> _Problem details_:
Return a copy of every line in the records that includes the word "computer".

> _Exercise inputs_:
=== Begin Enclosure ===

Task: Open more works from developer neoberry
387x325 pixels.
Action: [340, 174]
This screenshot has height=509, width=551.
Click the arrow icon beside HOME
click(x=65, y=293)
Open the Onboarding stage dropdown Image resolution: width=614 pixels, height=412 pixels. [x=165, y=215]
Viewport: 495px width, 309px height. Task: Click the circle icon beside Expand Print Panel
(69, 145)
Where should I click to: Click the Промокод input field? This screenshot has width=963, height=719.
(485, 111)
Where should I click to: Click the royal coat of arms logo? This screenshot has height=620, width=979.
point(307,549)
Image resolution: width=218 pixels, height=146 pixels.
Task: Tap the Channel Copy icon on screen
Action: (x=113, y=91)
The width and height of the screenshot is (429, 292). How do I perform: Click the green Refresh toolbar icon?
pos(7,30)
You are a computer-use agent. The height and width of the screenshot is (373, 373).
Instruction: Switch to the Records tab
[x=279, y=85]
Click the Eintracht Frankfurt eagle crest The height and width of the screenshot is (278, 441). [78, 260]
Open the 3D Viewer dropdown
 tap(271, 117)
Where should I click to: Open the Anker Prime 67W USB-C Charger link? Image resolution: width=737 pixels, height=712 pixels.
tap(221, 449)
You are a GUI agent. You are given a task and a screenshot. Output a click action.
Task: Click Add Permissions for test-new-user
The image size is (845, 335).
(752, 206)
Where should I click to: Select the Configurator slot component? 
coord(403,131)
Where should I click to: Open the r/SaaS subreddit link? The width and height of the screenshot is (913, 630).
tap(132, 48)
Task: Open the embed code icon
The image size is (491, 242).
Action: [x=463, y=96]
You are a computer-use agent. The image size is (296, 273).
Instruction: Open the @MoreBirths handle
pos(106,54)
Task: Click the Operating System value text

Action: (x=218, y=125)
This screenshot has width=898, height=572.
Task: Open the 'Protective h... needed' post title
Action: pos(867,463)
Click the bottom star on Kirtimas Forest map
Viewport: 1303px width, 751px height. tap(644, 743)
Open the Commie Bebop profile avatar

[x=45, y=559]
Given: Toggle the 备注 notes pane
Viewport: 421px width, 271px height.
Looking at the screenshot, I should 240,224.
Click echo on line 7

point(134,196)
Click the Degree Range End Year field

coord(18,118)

=== End Enclosure ===

> _Solution to this task_:
You are a computer-use agent. The height and width of the screenshot is (373, 373).
You are a computer-use agent. The image size is (296, 273).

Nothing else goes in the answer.